When I am not patient? My failure to love is first a failure to be grateful for who people are right now.
And my impatience is a result of my unthankfulness – I’m impatient for the children to be someone different, for the cashier to hurry up, for this to get done right now.
The more dissatisfied I am in this moment, the more discontented I am with who they are, with what is happening — the harder it becomes to be patient, to be loving.
Patient people dare to gratefully accept people where they are. Grateful for who they are now, appreciative of works of art not yet finished, but still deeply loved.
Patient people dare to receive the present always as a present — grace.
Patient people dare to live only in the present. Because they know that is where God is.
Lack gratitude — then lack patience — then, ultimately, lack love. To be love-full, I’ll first need to be grateful.

I need to remember this in parenting, perhaps more than anything.... but really, I need patient, grateful, trusting love in everything, every part of my life, every piece of my heart.  
When our child disobeys and an impatient spark of correction from a parent results in a long morning of refusal to listen, I am reminded again:  love is patient.  What if we had heard that first defiance and came to our child to say "I love you too much to let you disobey like that.  Dear, I want to help you know that this is not a path of blessing you're on right now and because I love you and want so much for your life to be blessed, for you to be in on the blessings I have planned for you today, I have to help you turn away from this disobedience."  
I think it would have gone a lot better than "That's enough!  You two, this is your discipline...." (One kid worked with us on this poor approach and took it honorably and moved on to make peace out of all of it.  But not the other child...) 
This quick discipline approach seems exquisitely consistent with my heart sense of justice and I-can-only-take-so-much-til-my-sanity-snaps.    But it seems that to those assumed and selfishly required "rights" of mine, Patience (Jesus) has a better word to speak.  
"Love my child."  

And yes, of course, we want to know our children's hearts.  We must seek for the whys and the "what's going on that you're choosing to do this?".  Hopefully that will be another way in to their hearts to show them they're loved.  Another way to point them to the wonder and the miracle and the mystery promised to us of the Gospel.  
I have no rights of my own to claim.   My justice, my sanity- they're not mine to defend or protect.  I'm called to lay them dow, to love.   His love for me is enough.  

The command to love our enemy is a command to find our hope and our satisfaction in God and his great reward — his future grace. The key to radical love is faith in future grace. We must be persuaded in the midst of our agony that the love of God is “better than life” (Psalm 63:3).   (- John Piper's devotional "Solid Joys"
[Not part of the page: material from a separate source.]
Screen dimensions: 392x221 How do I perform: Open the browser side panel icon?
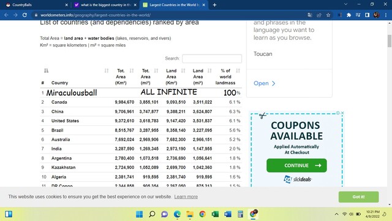tap(367, 15)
So, John Piper is writing about loving enemies that may kidnap or kill you.... but sometimes, there are parental agonies that seem to come at least a little bit close to that, don't you think?

My Lord has every right to every part of me.  My desire for justice is to be born patiently, hemmed in and communicated with authority in love and firmness to bring about the blessing that we all really want most of all.  Make it so, Lord.  I am far from such selfless love on  my own.  Show your love through me, through us!  May our children know thy are deeply, soulfully, wholly loved.  May it be so, in me and in our home, for your glory Jesus. 


  1. Thank you for this good challenge and reminder

  2. I needed to read this today... having trouble with the oldest. He's getting better, struggling Middle Schooler. When he breaks my heart it's so hard to be patient. Love is patient.